Parallel to this, survey participants often expressed concerns about the universality and accessibility of AI-IVR systems. In particular, 15.5% (n = 9/58) of people thought the AI-IVR screening process took longer than the human-led one. Concerns about the accessibility of AI-IVR screening in certain demographics (e.g., the elderly) as well as the screening procedure' flexibility (i.e., question formulation) were also often expressed (6.9%, n = 4/58). As a result, future research may aim to compare human and AI-IVR screening times, as well as whether AI-IVR screening should be restricted to particular groups. Nonetheless, adding features such as speeding up Alexa’s speech, providing a visual interface with written queries, and options to reformulate screening questions may improve AI-IVR acceptability.
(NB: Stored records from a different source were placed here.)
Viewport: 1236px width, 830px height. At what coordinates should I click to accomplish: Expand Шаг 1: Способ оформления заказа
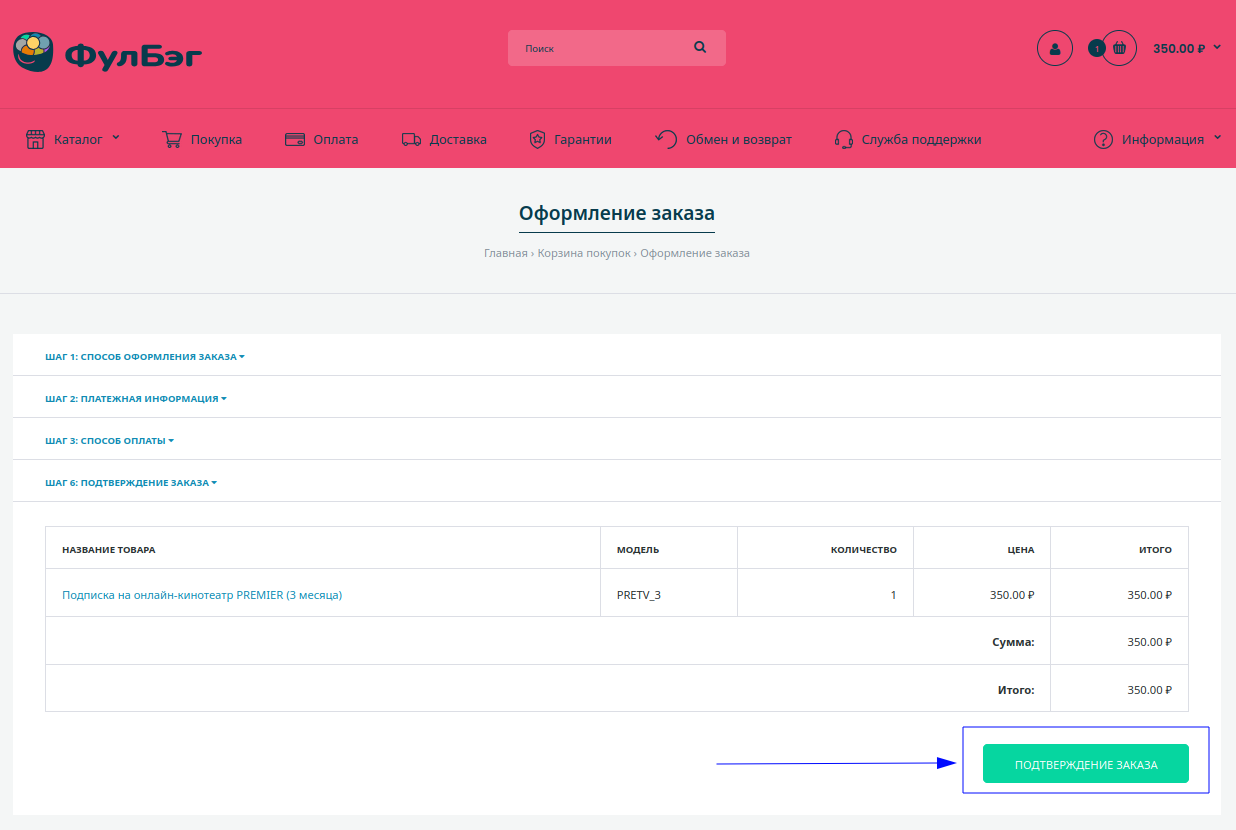pyautogui.click(x=144, y=357)
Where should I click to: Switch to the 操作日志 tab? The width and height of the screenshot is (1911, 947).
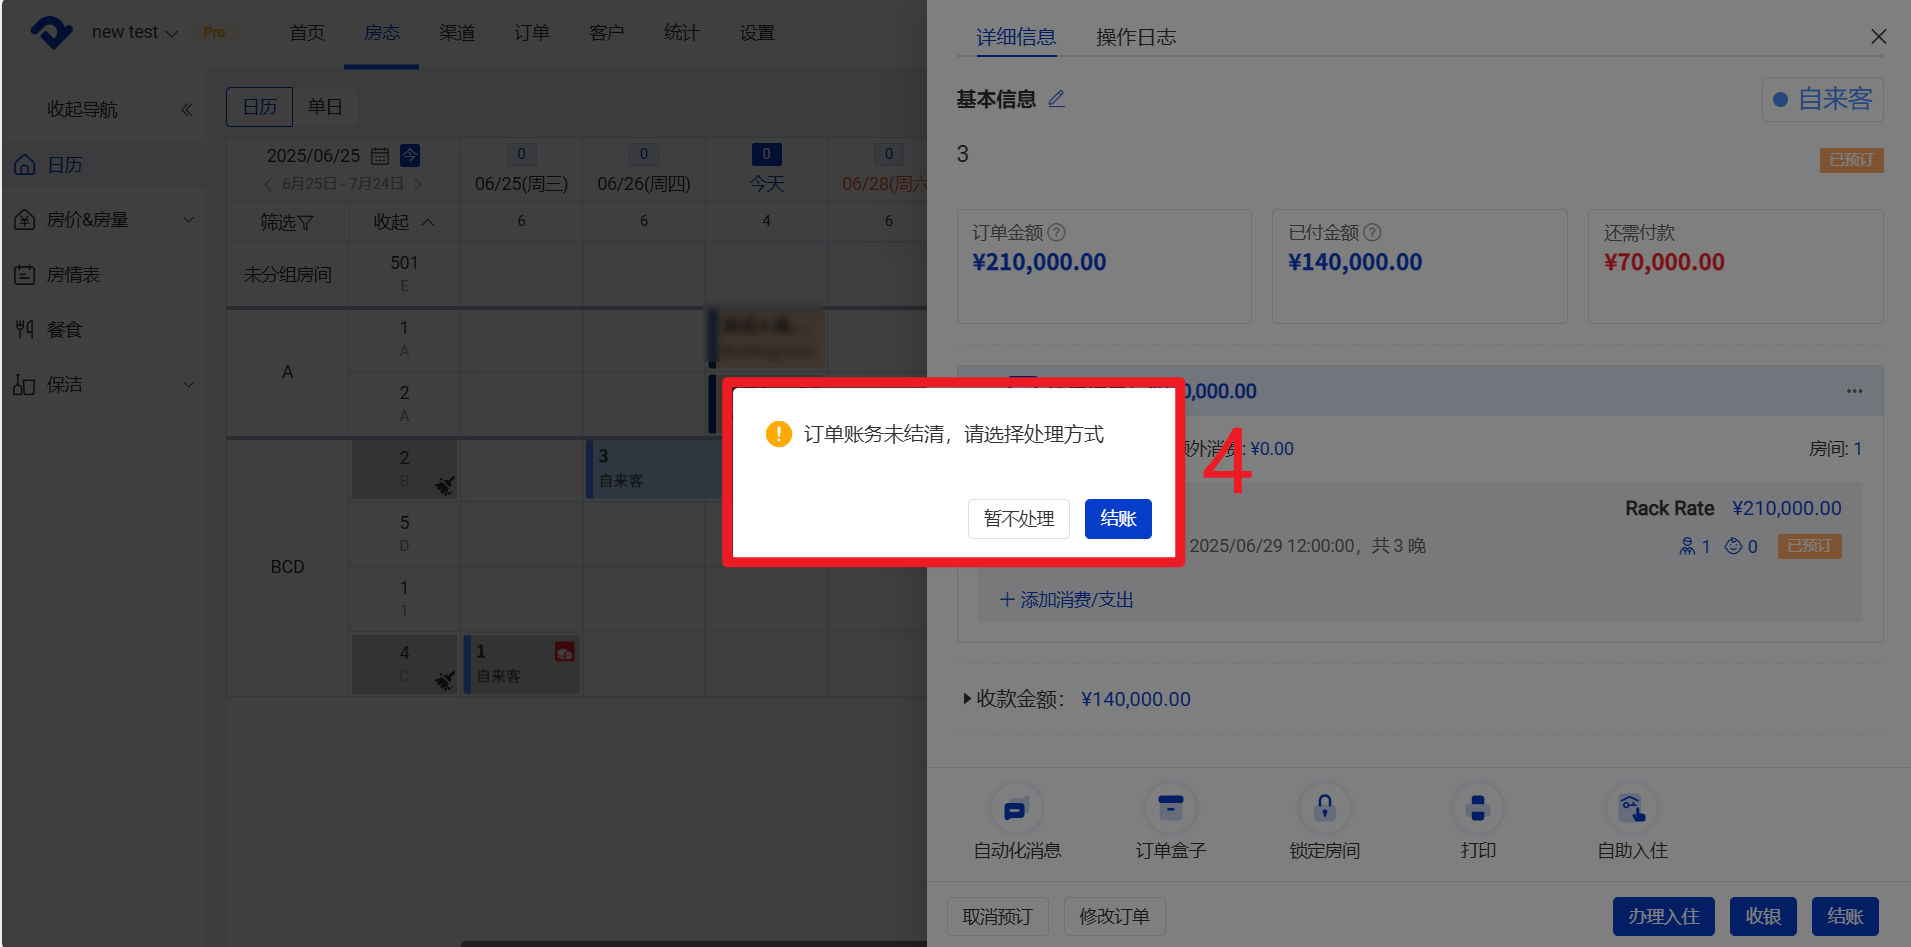tap(1135, 38)
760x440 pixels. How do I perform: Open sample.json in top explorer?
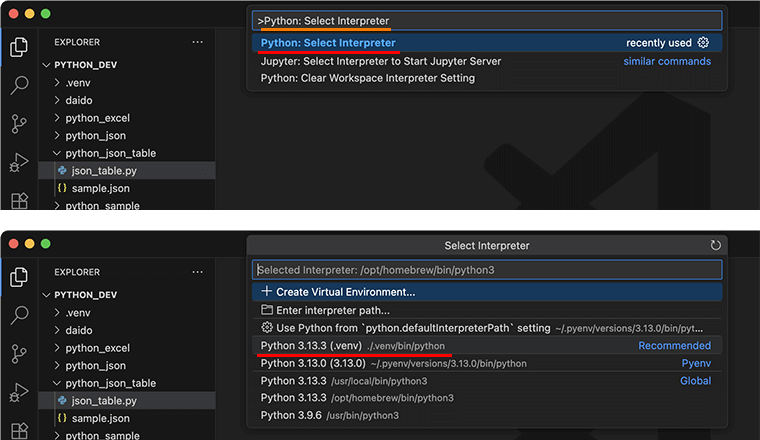click(x=100, y=188)

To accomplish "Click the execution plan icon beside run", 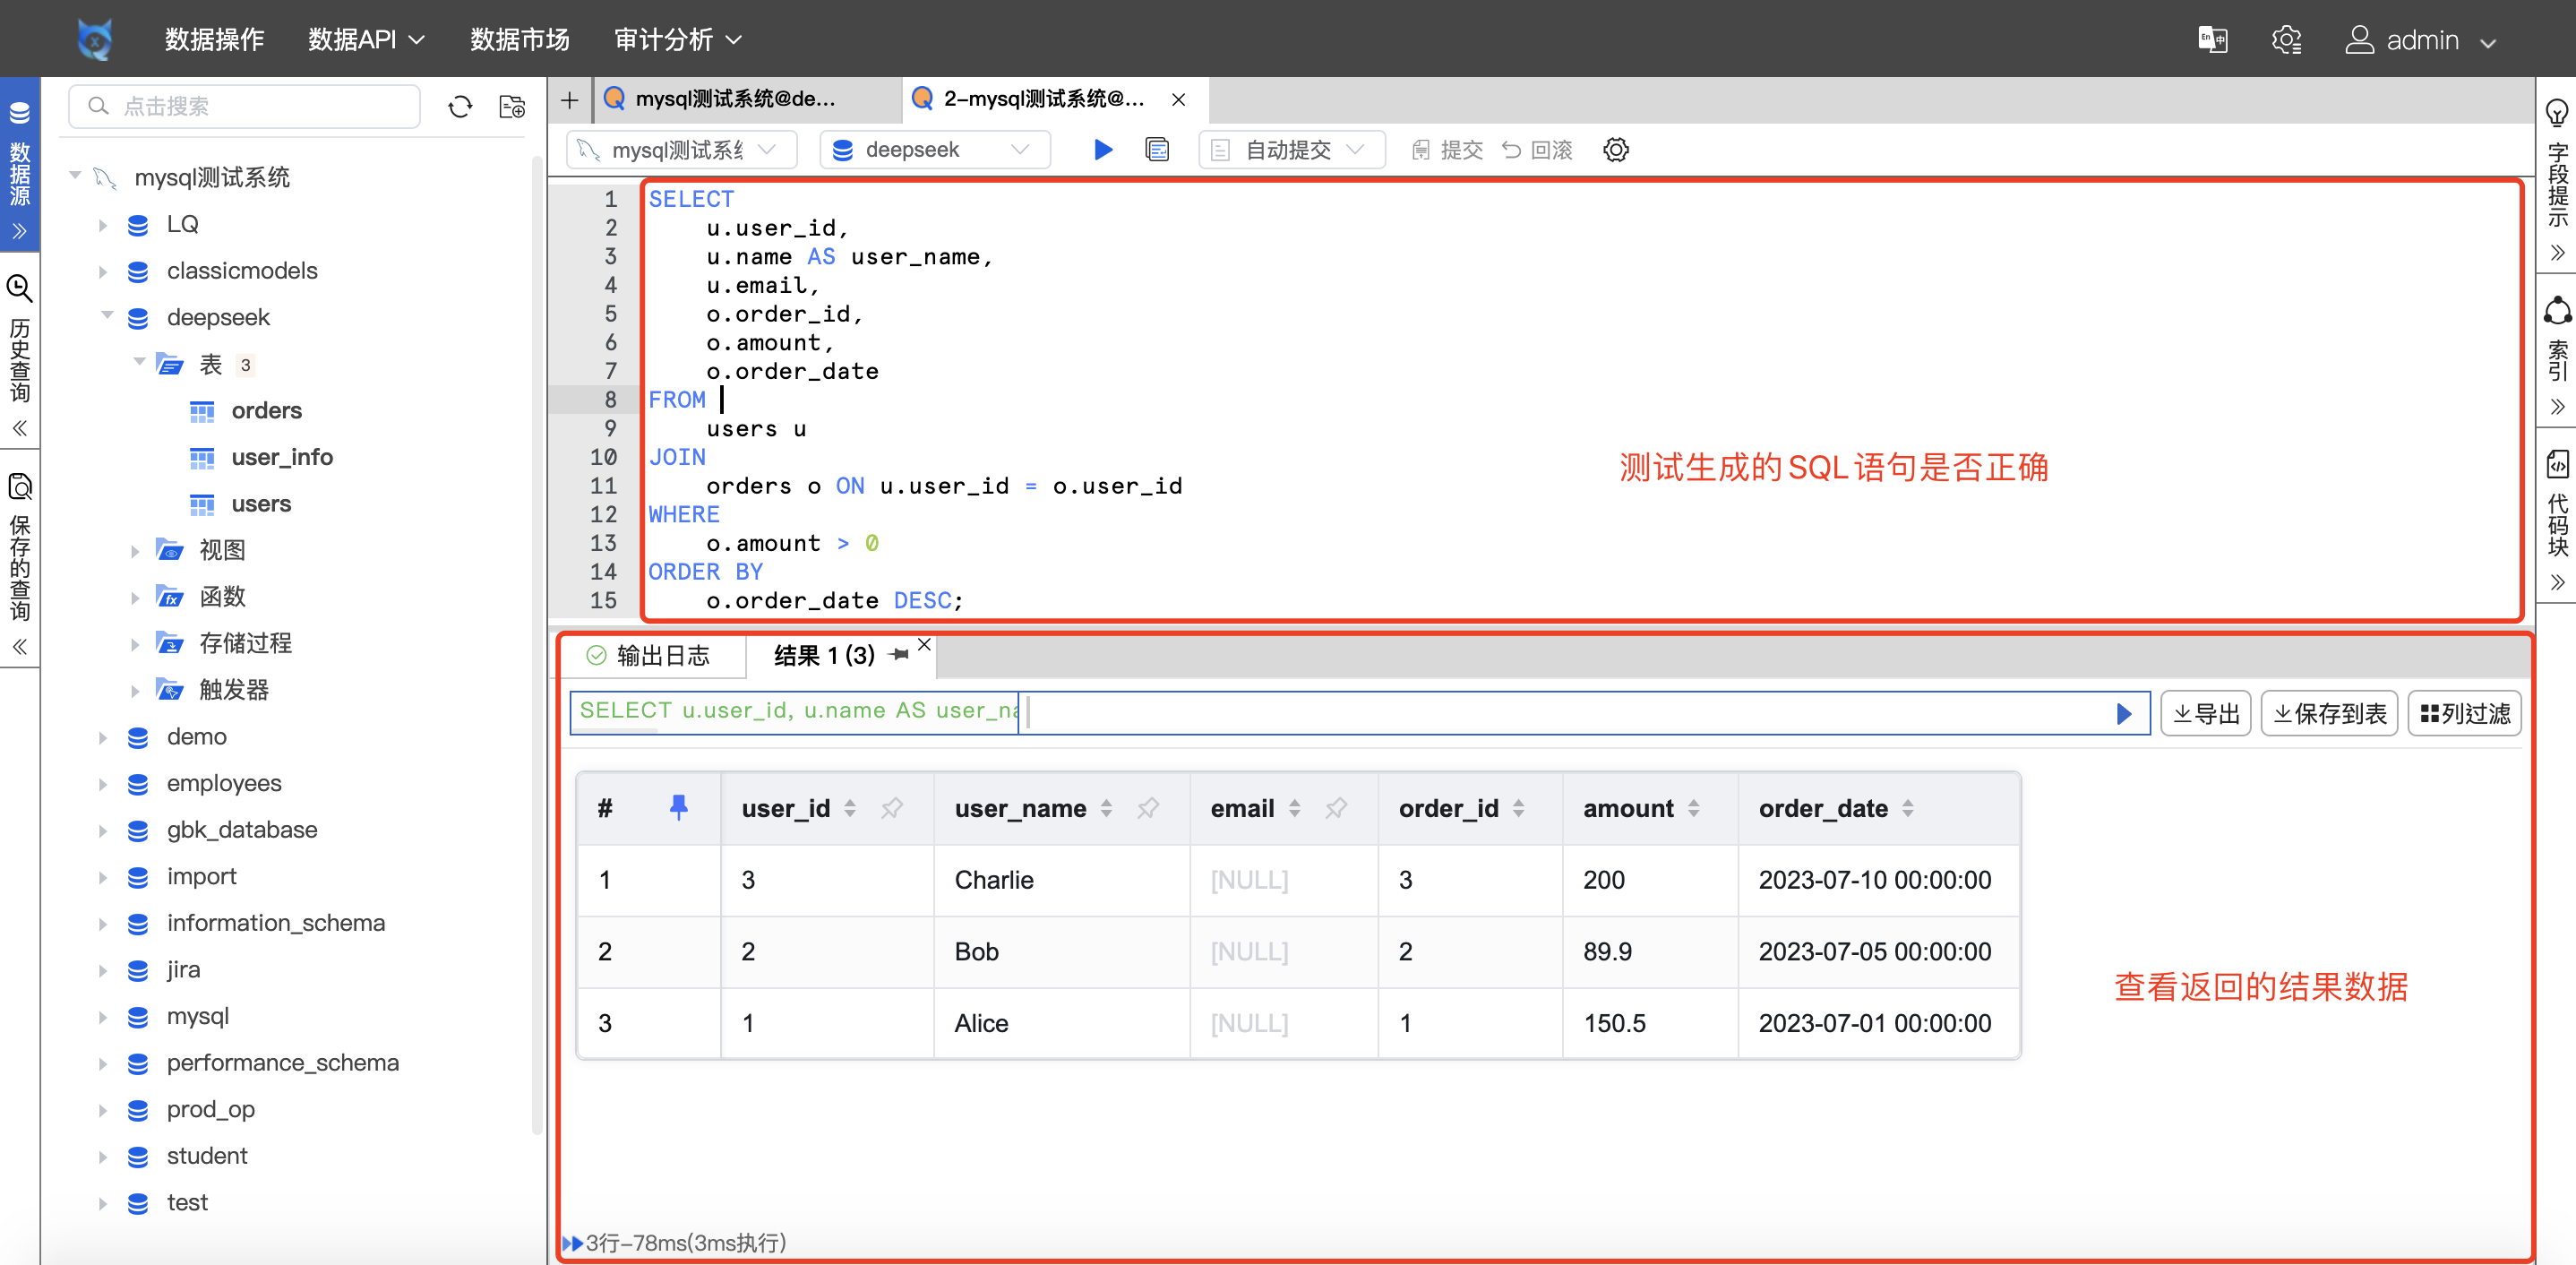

The therapeutic alliance theme was the least frequently reported limitation in this study. Participants with comments on this theme specifically noted preferring human interactions with no specifiers. A study looking at AI-based chatbots in healthcare among individuals with a mean age of 30 identified several shortcomings with this technology. In this study by Nadarzynski et al., users reported preferring human interaction as chatbots were perceived as unable to display empathy or understand emotional issues [14]. Moreover, it is unknown if the Echo Show 8 device is able to address these shortcomings with more sophisticated programming. Current research suggests that AI is capable of emulating human-like behavior [15]. Continued development of AI-IVR systems with more sophisticated programming could address this limitation. Finally, analysis of willingness to undergo AI-IVR screening among participants who prefer human interaction may highlight the relative importance of therapeutic alliance when electronic data capture is the goal.

Limitations

This study had several limitations. The post-screening survey did not collect language preference or demographic (e.g., age, sex, race) information on the individuals who contested to participate in the post-screening. As a result, it was not possible to conduct subgroup analyses and delineate language or demographic-based differences in attitudinal characteristics. Moreover, the implementation of quality-control measures (e.g., duration of screening, ambient noise levels) was not done, which could permit more quantitative comparisons between AI-IVR and human screening. In parallel, the addition of qualitative measures of willingness to undergo screening by AI-IVR systems despite perceived limitations could prove relevant prior to the widespread implementation of these devices. Results obtained based on stratified data and quantitative measures will help guide required improvements in AI-IVRs with the aim to reduce perceived limitations. Finally, most participants in the study wore masks. As a result, this could have affected the prevalence of reported themes affecting acceptability. Finally, subgroup analysis based on demographic data, spoken language, and the use of a mask may help further clarify the impact of these variables on communication limitations.

Conclusion

This study was designed to evaluate peoples’ perceptions and attitudes towards AI-IVR systems when used in cardiovascular settings for electronic data capture and research screening. The study suggests that AI-IVR systems were generally well-accepted and that people often responded favorably. However, the findings also demonstrated that communication issues were the most prevalent theme affecting acceptability followed by interaction preferences, therapeutic alliance, and universality and accessibility. Prior to increased implementation of AI-IVR in cardiovascular research settings, future studies will need to aim to address these thematic domains to facilitate widespread implementation.